**PROBLEM DESCRIPTION**
Keep only the lines of the data below that contain "computer", and copy them.

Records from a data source
::::

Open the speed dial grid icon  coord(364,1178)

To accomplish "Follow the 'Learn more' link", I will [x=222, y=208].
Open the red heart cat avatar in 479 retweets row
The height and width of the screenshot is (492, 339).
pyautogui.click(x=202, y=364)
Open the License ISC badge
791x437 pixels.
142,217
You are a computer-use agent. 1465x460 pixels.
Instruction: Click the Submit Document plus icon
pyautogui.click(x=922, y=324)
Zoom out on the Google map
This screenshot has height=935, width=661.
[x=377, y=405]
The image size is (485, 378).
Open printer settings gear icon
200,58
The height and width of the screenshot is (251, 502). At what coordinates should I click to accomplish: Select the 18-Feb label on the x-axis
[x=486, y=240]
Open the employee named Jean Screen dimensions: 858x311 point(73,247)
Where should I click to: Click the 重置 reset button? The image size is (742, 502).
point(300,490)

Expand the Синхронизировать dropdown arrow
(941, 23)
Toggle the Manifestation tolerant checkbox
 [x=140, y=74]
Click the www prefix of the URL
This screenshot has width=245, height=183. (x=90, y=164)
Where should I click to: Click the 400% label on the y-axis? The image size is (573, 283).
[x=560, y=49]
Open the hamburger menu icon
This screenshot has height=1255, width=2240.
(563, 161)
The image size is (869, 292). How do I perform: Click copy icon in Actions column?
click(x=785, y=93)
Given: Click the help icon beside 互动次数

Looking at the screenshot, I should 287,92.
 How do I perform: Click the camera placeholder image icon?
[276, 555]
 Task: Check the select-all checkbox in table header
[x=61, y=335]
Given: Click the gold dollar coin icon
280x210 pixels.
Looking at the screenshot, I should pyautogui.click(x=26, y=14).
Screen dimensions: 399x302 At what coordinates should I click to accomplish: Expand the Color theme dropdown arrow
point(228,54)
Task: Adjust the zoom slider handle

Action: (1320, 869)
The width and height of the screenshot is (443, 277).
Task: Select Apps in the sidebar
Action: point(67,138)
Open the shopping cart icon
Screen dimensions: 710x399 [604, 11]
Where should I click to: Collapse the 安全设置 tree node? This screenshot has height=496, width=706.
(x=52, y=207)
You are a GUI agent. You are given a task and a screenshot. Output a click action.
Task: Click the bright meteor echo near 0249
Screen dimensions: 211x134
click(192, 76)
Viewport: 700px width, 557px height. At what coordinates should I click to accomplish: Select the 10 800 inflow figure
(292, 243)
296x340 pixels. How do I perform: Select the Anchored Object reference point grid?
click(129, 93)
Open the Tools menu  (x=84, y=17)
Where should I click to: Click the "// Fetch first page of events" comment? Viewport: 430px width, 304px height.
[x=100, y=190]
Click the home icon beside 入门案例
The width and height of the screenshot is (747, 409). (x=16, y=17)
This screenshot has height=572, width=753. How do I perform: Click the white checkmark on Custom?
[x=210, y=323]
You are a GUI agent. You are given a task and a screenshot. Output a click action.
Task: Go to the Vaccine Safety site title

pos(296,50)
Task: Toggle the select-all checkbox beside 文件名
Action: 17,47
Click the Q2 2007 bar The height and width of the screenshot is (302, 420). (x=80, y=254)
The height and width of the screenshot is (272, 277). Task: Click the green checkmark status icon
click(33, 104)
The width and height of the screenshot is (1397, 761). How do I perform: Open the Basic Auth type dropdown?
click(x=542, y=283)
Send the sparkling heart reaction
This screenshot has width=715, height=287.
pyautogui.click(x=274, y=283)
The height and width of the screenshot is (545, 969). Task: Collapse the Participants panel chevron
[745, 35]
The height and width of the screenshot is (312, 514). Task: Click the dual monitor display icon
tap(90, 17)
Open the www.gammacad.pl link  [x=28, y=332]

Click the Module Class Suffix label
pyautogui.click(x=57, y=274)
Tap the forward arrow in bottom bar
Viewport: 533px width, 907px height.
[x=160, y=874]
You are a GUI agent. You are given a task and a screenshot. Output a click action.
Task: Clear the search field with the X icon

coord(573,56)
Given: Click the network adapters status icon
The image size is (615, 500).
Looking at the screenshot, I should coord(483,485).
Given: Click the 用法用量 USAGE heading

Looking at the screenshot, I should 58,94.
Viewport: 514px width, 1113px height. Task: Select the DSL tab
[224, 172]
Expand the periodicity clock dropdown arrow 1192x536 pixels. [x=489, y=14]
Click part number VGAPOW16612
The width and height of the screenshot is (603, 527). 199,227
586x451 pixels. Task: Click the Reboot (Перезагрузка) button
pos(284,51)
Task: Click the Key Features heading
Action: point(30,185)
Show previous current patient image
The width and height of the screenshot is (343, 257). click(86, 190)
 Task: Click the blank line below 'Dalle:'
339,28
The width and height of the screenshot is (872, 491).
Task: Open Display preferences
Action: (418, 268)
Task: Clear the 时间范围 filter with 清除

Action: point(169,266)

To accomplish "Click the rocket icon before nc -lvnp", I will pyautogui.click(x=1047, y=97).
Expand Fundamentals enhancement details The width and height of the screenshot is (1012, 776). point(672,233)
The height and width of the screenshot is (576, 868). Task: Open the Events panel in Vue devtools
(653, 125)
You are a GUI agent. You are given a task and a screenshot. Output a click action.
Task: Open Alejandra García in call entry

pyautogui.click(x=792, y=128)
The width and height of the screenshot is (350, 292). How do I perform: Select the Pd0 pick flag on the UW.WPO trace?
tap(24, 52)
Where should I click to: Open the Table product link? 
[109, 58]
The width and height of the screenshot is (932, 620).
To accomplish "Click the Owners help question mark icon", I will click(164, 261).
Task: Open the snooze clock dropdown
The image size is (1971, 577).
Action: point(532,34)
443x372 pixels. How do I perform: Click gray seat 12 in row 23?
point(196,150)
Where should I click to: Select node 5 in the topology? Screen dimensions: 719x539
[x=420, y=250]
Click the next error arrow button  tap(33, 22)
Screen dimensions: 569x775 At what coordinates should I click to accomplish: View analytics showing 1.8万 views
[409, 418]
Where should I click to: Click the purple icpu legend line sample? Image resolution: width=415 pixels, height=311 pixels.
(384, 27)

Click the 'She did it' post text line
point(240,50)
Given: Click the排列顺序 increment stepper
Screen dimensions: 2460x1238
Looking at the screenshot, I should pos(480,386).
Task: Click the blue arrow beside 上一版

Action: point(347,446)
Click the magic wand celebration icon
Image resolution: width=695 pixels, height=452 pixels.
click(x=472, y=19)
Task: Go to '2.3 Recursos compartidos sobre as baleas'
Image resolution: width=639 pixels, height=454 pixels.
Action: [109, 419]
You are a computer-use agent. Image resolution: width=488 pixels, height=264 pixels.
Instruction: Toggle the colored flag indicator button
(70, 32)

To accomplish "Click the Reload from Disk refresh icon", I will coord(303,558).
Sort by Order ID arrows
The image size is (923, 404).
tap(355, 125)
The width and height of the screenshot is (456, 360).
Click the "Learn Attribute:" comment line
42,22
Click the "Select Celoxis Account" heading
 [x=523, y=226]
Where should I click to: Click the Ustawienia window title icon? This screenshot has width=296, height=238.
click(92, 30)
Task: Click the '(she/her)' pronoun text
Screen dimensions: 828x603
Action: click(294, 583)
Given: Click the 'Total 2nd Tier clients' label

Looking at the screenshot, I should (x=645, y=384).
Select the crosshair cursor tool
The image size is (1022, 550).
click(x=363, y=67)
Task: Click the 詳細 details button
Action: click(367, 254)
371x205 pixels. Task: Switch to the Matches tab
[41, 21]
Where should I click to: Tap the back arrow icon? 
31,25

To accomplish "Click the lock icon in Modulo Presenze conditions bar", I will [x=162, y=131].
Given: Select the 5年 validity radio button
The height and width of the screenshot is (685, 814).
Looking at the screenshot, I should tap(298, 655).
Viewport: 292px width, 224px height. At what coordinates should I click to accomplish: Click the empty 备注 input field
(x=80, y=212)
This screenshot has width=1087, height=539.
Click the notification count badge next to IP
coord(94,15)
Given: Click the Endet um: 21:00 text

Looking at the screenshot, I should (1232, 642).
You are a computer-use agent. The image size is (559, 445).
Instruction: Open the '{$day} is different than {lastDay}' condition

::::

**ANSWER FOR THE TASK**
You are a computer-use agent. 1465x460 pixels.
You are a computer-use agent. Image resolution: width=488 pixels, height=264 pixels.
You are a computer-use agent. The image size is (559, 445).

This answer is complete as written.